Thursday, May 2, 2013

Draft One of Mom's Obituary



                In loving memory of Nadine Martin, Mom, Nani, Nay, of Pleasant Hill, born  in Kansas City Missouri  on October 25, 1921, named Natalie Virginia Stephens and renamed Nadine Virginia Robison by her adoptive parents Perry and Lela Robison, who moved to Oklahoma and then to California, where she attended school and studied piano and ballet.
                An honor student, she started UCLA at the age of sixteen, also attended U.C. Berkeley,  and later dropped out of college to marry Elmore Martin,  type his dissertation, and have five children.  When they moved to South Carolina, she continued her education through correspondence courses at the University of South Carolina,  and the year they lived in Hayes Kansas, she graduated with honors  from Fort Hayes Kansas State College with a degree in English.  She and her family then moved to Pleasant Hill, California. 
                After twenty-five years of marriage, she was divorced.  She worked as a counselor at the Children’s Shelter in Contra Costa County, where she met Kathy Loss, who became her partner and companion for forty years.  She also worked as a Probation Office for Alameda County, where she got praise for her beautifully written court reports.  She retired after about twenty years and learned to use the Internet at the age of seventy-two so that she could do volunteer work at Mount Diablo Valley Peace and Justice Center.    
                In her sixties, she discovered that her birth mother  had five other children, four of whom she then met for the first time. 
                She was still tap dancing and roller blading in her seventies, and she and Kathy traveled together to Canada, Europe, Scandinavia, and Russia, bicycled across the Netherlands, visited her daughter Tina in Algeria, took cruises to Mexico and Hawaii, went camping across the northern part of the United States to find the perfect apple pie.  She was such a francophone that she had "La Marseillaise" as a doorbell chime, and her favorite trip abroad was probably one to see the Impressionist exhibit in Paris.  She also made trips to see her daughters Dana and M’Lissa and their children and to visit her daughter Susan in Texas.
               In her seventies, she and her grandson Jonathan formed the Jo-Nani Duo, giving ten-minute family concerts twice a year, with her on the piano, him on the clarinet. 
                In her eighties she was diagnosed with Alzheimer’s and in late March she moved to Aegis, where she played the piano for other residents and staff, sometimes believing that she was employed there.  She often spoke of her love for her son David and was looking forward to his visit on her ninetieth birthday  October 25.   
                Her daughter M’Lissa Martin Jones died in 1994.  She is survived by her partner Kathy Loss, her son David, daughters Dana, Tina, and Susan.  Her daughter M’Lissa Martin Jones died in 1994.   She is also survived by granddaughters Rebecca Jones Carlisle, Jamie Jones Markel, Megan Jones and grandsons Erik and Karl Langner and Jonathan Martin Wills, her  great-granchildren Samantha and Alison Markel and Emily Carlisle, and dog Sammy.
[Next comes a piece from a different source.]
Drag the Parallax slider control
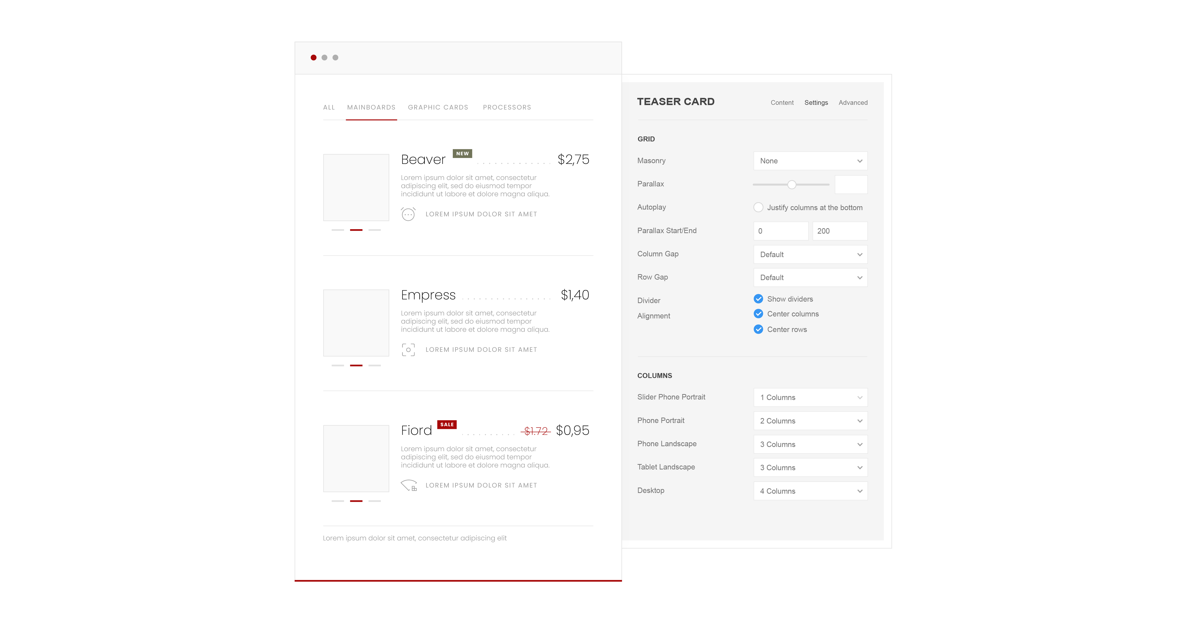This screenshot has height=623, width=1187. [x=791, y=184]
                She loved gardening, reading, playing tennis and Scrabble, doing crossword puzzles, and  bicycle riding.   Her children remember her handiwork in making their clothes, costumes, formals, and even the afghan covering her at the time of her death on October 12, 2011.  She will be remembered for her warmth and wit, social activism, and the inspiration she provided for those who knew her. 

There will be a memorial gathering for Nadine’s close friends and family.  Please call Kathy Loss at 925 935-5259 for further information. 

Donations in memory of Nadine can be made  to Alzheimer’s Association or  to the Mt. Diablo Peace and Justice Center.